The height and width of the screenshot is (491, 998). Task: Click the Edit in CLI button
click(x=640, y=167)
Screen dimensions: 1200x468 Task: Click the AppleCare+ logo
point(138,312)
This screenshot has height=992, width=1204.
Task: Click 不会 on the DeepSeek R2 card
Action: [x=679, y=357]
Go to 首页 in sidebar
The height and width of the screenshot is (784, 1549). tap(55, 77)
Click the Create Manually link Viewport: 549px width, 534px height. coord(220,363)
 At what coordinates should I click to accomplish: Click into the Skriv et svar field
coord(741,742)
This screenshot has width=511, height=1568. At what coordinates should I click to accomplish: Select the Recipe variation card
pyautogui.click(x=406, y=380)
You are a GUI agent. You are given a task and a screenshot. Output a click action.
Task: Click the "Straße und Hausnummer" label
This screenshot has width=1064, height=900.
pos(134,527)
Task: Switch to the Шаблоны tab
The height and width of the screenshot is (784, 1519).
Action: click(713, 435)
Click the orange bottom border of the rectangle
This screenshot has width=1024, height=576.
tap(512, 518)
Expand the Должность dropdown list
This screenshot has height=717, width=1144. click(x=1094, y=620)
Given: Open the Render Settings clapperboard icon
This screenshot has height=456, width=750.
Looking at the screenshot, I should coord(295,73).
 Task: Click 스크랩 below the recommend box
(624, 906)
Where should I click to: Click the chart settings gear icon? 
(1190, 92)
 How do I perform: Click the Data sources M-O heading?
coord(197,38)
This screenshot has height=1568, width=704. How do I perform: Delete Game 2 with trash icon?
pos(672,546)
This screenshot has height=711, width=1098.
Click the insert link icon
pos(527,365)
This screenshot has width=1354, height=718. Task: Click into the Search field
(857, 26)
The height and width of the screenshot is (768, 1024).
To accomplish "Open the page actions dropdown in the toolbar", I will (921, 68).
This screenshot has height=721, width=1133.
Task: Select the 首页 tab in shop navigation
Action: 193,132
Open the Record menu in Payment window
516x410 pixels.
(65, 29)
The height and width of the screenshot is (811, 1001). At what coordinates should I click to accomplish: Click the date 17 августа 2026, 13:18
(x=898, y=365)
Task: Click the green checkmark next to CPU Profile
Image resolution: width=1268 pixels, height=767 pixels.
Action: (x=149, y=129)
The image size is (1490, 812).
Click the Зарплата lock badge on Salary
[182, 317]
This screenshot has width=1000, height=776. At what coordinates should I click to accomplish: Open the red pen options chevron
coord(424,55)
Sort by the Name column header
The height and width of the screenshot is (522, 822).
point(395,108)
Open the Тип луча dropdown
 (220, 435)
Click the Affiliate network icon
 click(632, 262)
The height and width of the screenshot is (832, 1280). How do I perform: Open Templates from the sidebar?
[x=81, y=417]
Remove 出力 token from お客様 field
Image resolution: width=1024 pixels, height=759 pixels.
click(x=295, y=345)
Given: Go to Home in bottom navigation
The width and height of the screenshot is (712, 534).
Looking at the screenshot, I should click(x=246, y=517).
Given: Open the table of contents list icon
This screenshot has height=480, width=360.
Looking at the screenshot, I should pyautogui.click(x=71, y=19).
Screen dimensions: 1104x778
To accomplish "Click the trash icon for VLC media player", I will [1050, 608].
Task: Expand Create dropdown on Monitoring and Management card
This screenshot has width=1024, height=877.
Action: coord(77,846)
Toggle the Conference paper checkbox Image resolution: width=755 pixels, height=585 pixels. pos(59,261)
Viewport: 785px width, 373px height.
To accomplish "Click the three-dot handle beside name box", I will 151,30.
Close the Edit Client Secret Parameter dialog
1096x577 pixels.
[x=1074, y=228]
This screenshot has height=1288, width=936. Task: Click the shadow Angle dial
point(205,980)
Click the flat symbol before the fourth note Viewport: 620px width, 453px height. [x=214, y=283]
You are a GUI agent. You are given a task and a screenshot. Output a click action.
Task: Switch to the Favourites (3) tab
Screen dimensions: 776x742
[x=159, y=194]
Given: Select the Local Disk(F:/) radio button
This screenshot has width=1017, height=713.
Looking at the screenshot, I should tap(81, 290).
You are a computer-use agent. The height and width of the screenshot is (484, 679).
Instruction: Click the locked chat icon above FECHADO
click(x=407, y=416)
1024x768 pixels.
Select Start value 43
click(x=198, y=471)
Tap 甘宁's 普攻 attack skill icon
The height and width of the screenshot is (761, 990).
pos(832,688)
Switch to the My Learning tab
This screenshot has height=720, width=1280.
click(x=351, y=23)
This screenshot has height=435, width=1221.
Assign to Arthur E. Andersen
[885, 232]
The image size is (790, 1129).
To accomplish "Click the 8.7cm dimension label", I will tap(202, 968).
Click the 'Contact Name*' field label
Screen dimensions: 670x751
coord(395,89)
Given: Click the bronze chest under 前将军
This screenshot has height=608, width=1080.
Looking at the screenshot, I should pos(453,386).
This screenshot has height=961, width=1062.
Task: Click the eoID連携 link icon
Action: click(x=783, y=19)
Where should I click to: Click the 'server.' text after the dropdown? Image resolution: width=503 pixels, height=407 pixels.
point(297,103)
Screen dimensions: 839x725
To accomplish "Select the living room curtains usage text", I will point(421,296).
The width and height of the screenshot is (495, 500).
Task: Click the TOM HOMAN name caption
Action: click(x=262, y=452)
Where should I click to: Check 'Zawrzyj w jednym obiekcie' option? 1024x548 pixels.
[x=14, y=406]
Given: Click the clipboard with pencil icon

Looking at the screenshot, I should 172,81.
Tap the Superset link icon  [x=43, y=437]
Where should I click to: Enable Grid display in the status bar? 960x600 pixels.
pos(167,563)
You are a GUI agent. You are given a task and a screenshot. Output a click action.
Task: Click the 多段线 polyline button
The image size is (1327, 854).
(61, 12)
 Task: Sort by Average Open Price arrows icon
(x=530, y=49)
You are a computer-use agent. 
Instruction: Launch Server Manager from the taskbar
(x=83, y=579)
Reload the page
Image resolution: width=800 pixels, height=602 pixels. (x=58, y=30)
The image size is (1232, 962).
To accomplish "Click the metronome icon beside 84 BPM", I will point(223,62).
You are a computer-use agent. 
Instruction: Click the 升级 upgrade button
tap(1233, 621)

========

▶ _TO DO_:
Work out how many lines of the material contain the word "label" and answer with that number only.

▶ _RESPONSE AREA_:
3